Pixel coordinate grounding data:
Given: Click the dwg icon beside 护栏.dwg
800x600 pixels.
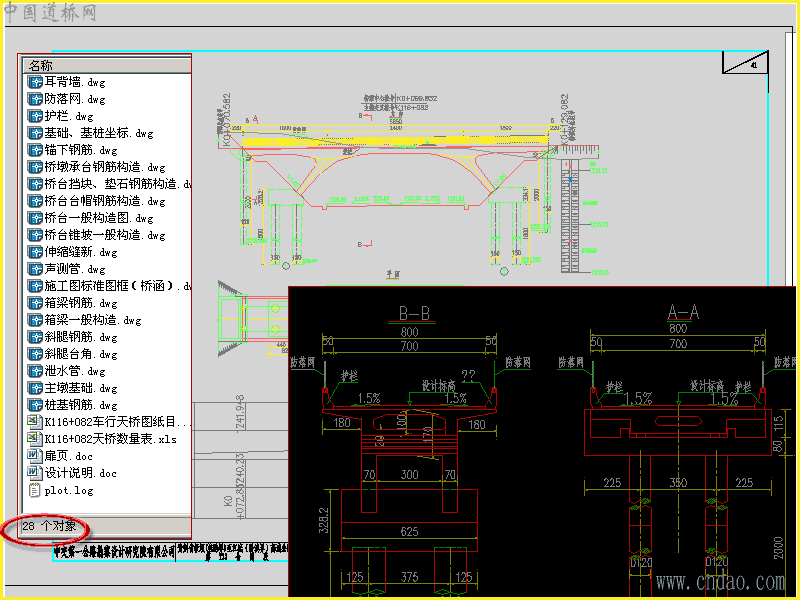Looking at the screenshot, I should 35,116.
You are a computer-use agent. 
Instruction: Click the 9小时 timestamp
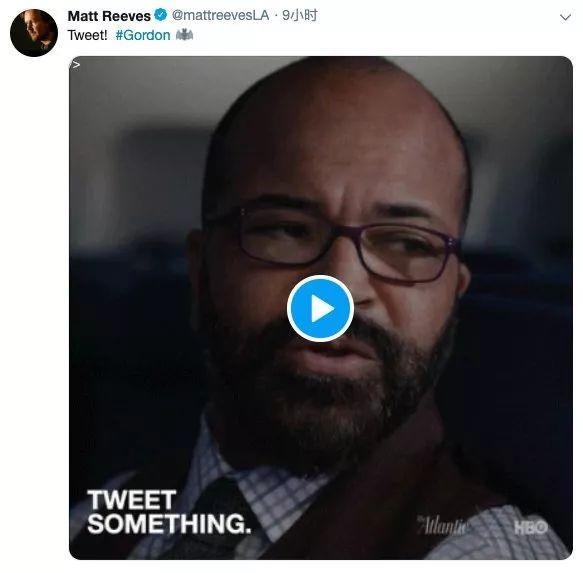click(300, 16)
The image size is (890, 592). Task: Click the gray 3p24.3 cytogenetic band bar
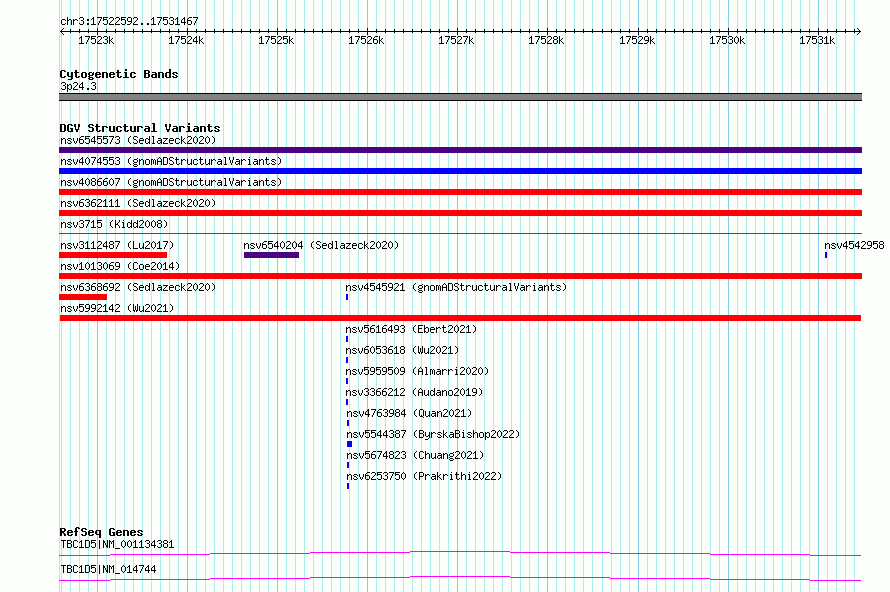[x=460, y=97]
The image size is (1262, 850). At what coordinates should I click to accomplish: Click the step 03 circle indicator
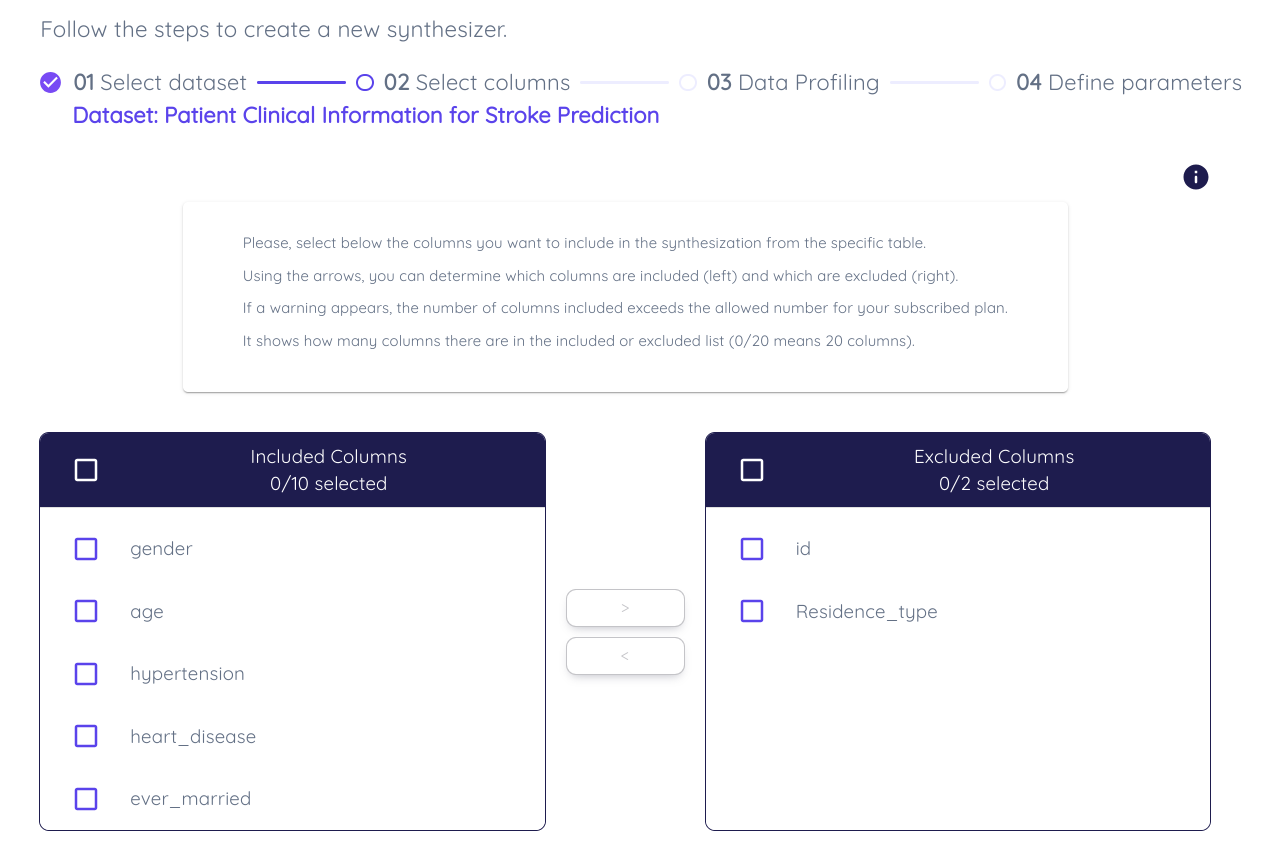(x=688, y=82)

■ Exercise aim: The answer should consist of all the records, duplicated exactly, with no images included.

■ Exercise answer:
Given: Click the dwg icon beside 护栏.dwg
800x600 pixels.
Looking at the screenshot, I should 35,116.
You are a computer-use agent. 
Instruction: Click the 9小时 timestamp
click(300, 16)
The image size is (890, 592). Task: Click the gray 3p24.3 cytogenetic band bar
[x=460, y=97]
The image size is (1262, 850). At what coordinates should I click to accomplish: Click the step 03 circle indicator
(x=688, y=82)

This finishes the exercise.